Choose the experimental features you want to try

This document is an excerpt from the EUR-Lex website

Document 62010CO0198

    Ordonnance de la Cour (sixième chambre) du 9 septembre 2011.
    Cassina SpA contre Alivar Srl et Galliani Host Arredamenti Srl.
    Demande de décision préjudicielle: Corte d'appello di Milano - Italie.
    Article 104, paragraphe 3, premier alinéa, du règlement de procédure - Propriété industrielle et commerciale - Directive 98/71/CE - Protection juridique des dessins et modèles - Article 17 - Obligation de cumul de la protection des dessins ou modèles avec celle du droit d’auteur - Législation nationale excluant la protection par le droit d’auteur pour les dessins ou modèles tombés dans le domaine public avant son entrée en vigueur.
    Affaire C-198/10.

    Recueil de jurisprudence 2011 I-00124*

    ECLI identifier: ECLI:EU:C:2011:570

    ORDONNANCE DE LA COUR (sixième chambre)

    9 septembre 2011 (*)

    «Article 104, paragraphe 3, premier alinéa, du règlement de procédure – Propriété industrielle et commerciale – Directive 98/71/CE – Protection juridique des dessins et modèles – Article 17 – Obligation de cumul de la protection des dessins ou modèles avec celle du droit d’auteur – Législation nationale excluant la protection par le droit d’auteur pour les dessins ou modèles tombés dans le domaine public avant son entrée en vigueur»

    Dans l’affaire C‑198/10,

    ayant pour objet une demande de décision préjudicielle au titre de l’article 267 TFUE, introduite par la Corte d’appello di Milano (Italie), par décision du 31 mars 2010, parvenue à la Cour le 23 avril 2010, dans la procédure

    Cassina SpA

    contre

    Alivar Srl,

    Galliani Host Arredamenti Srl,

    LA COUR (sixième chambre),

    composée de M. A. Arabadjiev, président de chambre, MM. U. Lõhmus (rapporteur) et A. Ó Caoimh, juges,

    avocat général: M. Y. Bot,

    greffier: M. A. Calot Escobar,

    la Cour se proposant de statuer par voie d’ordonnance motivée conformément à l’article 104, paragraphe 3, premier alinéa, de son règlement de procédure,

    l’avocat général entendu,

    rend la présente

    Ordonnance

    1        La demande de décision préjudicielle porte sur l’interprétation des articles 17 et 19 de la directive 98/71/CE du Parlement européen et du Conseil, du 13 octobre 1998, sur la protection juridique des dessins ou modèles (JO L 289, p. 28).

    2        Cette demande a été présentée dans le cadre d’un litige opposant Cassina SpA (ci-après «Cassina») à Alivar Srl (ci-après «Alivar») et à Galliani Host Arredamenti Srl (ci-après «Galliani») au sujet d’une atteinte aux droits d’auteur, que Cassina prétend détenir sur les œuvres de design industriel (fauteuils et chaises longues) de l’architecte Le Corbusier, résultant de la fabrication et/ou de la commercialisation d’imitations de celles-ci par Alivar et Galliani.

-=-=-=-=-

- _CONSIGNES_
**1.** Relevez chaque date complète (jour, mois et année) citée dans l'ordonnance relative à l'affaire C‑198/10, en ne mentionnant chacune qu'une fois.
**2.** Reprenez la rédaction de l'ordonnance relative à l'affaire C‑198/10 immédiatement après son point 2.

- _INFORMATIONS FOURNIES_
-=-=-=-=-

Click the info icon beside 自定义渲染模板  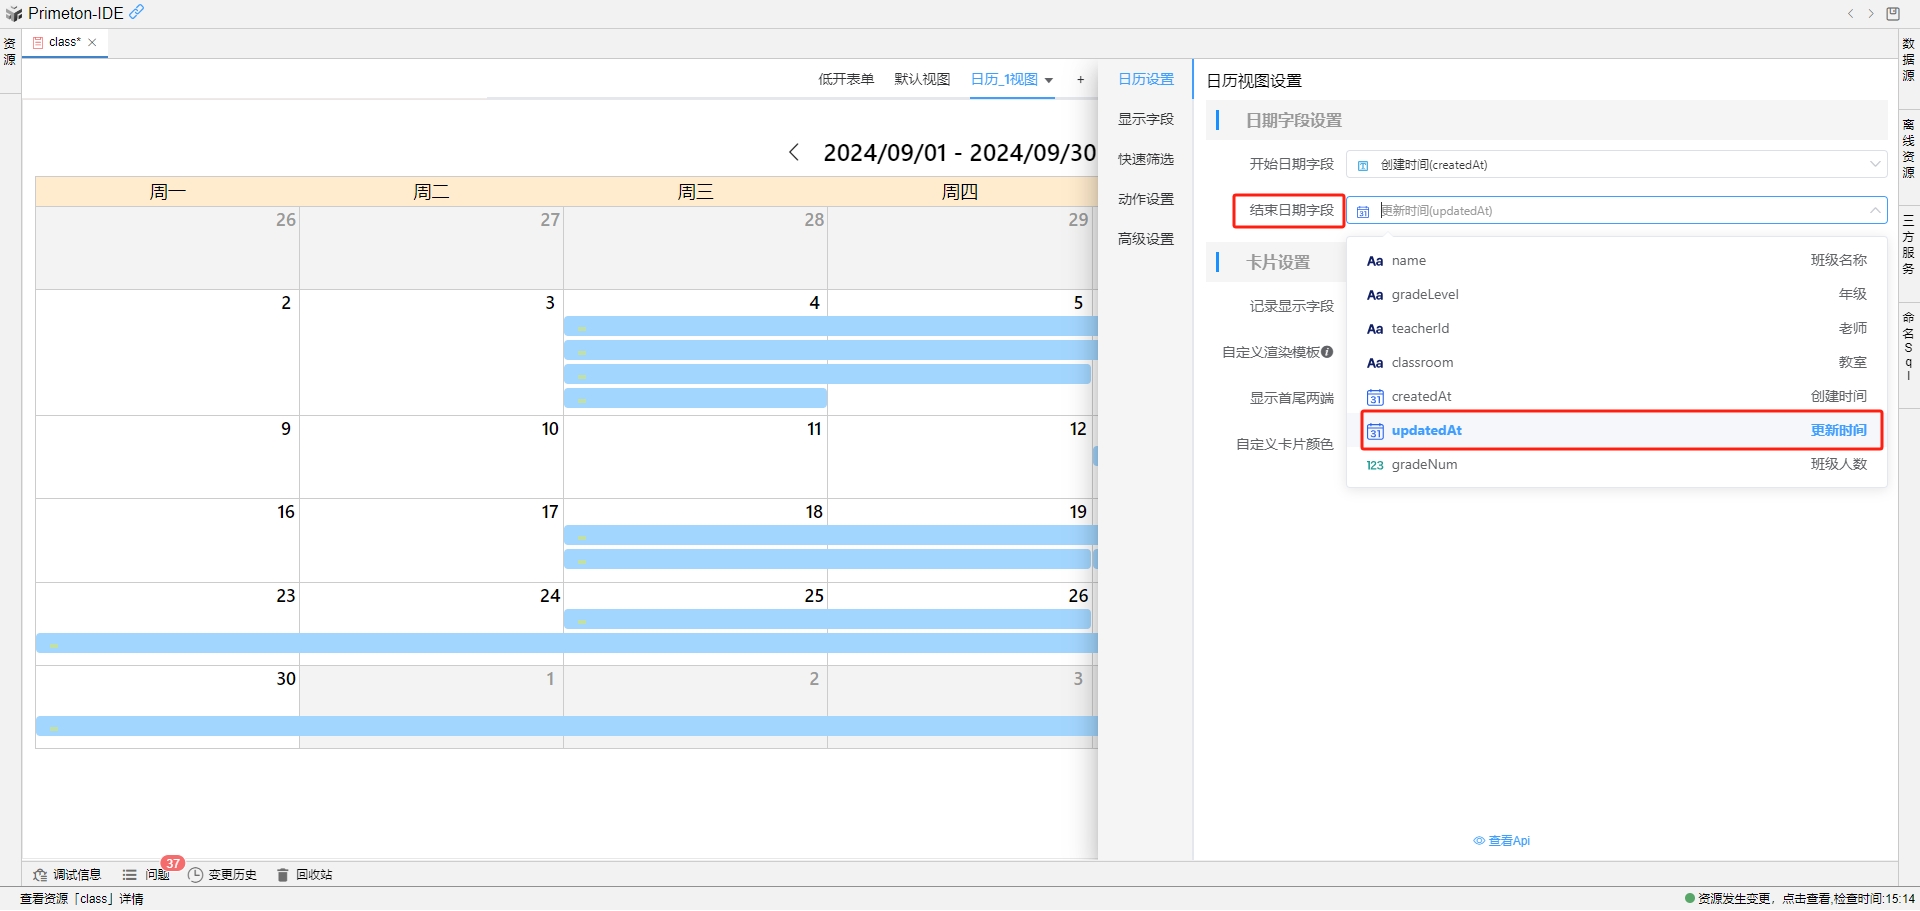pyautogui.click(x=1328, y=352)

-=-=-=-=-

- _RÉSULTATS_
**1.**
- 9 septembre 2011
- 31 mars 2010
- 23 avril 2010
- 13 octobre 1998

**2.**
     Le cadre juridique

     La réglementation de l’Union

     La directive 98/71

    3        Selon les deuxième et troisième considérants de la directive 98/71, la disparité des protections juridiques des dessins ou modèles offertes par les législations des États membres a une incidence directe sur l’établissement et le fonctionnement du marché intérieur pour les produits incorporant des dessins ou modèles et elle peut fausser le jeu de la concurrence sur le marché intérieur, de sorte que le rapprochement des législations nationales relatives à la protection des dessins ou modèles est nécessaire pour le bon fonctionnement dudit marché.

    4        Aux termes du huitième considérant de cette directive, «en l’absence d’harmonisation de la législation sur les droits d’auteur, il importe de consacrer le principe du cumul, d’une part, de la protection spécifique des dessins ou modèles par l’enregistrement et, d’autre part, de la protection par le droit d’auteur, tout en laissant aux États membres la liberté de déterminer l’étendue de la protection par le droit d’auteur et les conditions auxquelles cette protection est accordée».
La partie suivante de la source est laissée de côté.